** Aim of the exercise **
Retype, word for word, only the lines from the one containing "Task: Close the 辅视口2 panel" through the last line of the listing below. Pictures do not belong in the result.

(Exercise input begins)

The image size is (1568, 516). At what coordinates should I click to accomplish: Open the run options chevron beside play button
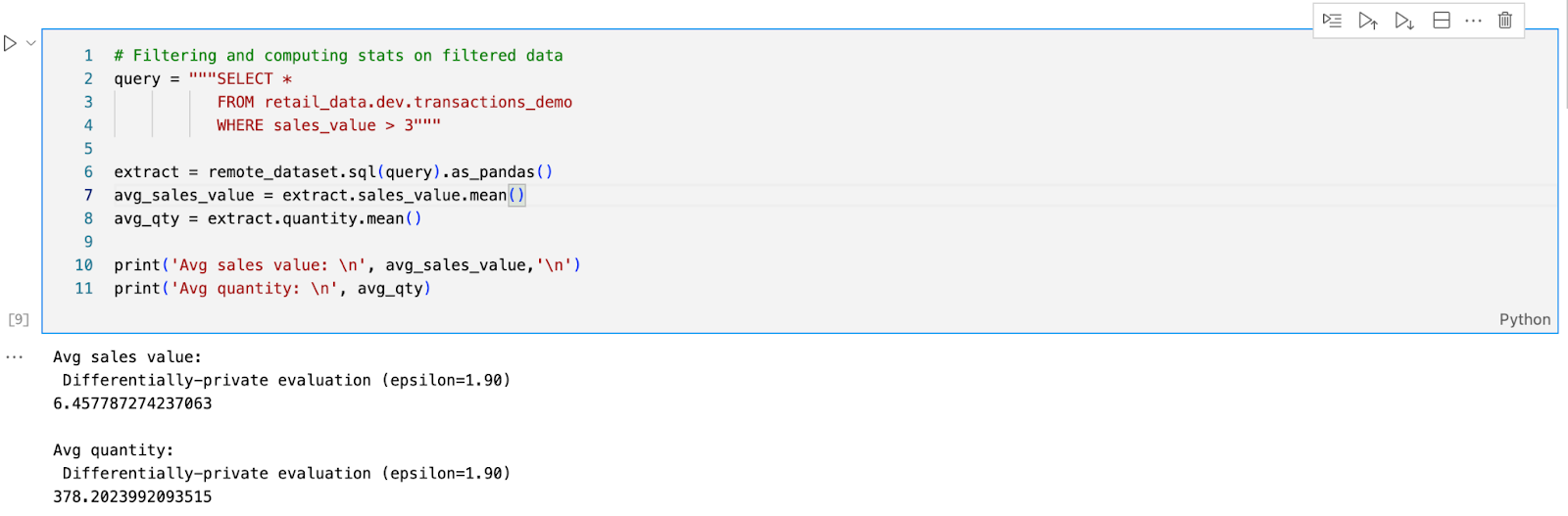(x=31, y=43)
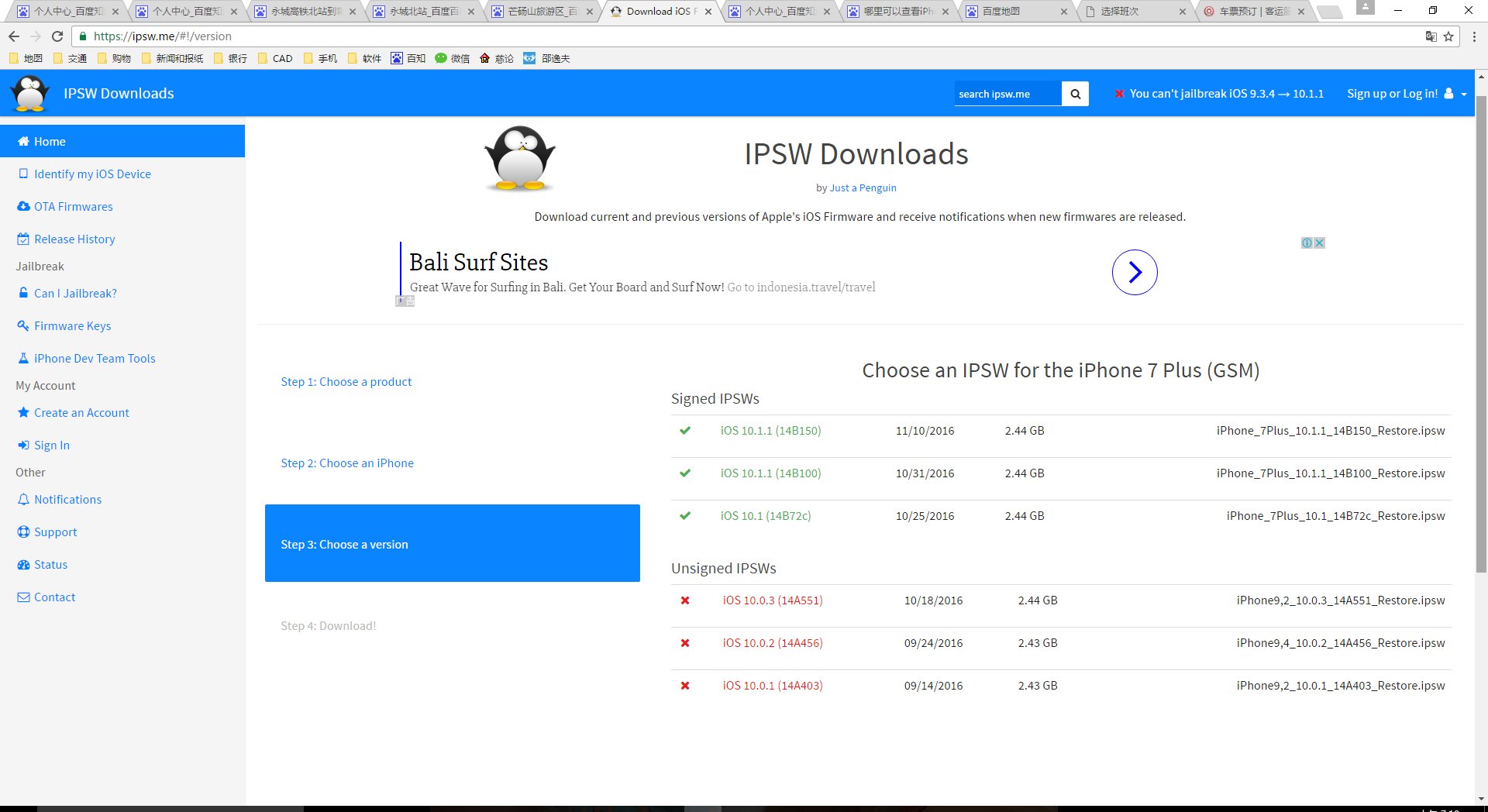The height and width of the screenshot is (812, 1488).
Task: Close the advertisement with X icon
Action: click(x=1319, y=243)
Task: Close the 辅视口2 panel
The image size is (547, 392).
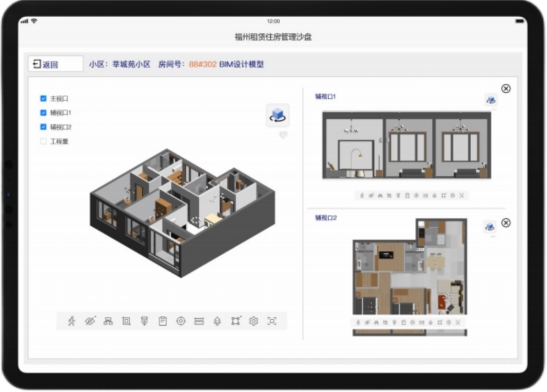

(Exercise input ends)

** Solved exercise **
Task: Close the 辅视口2 panel
The image size is (547, 392).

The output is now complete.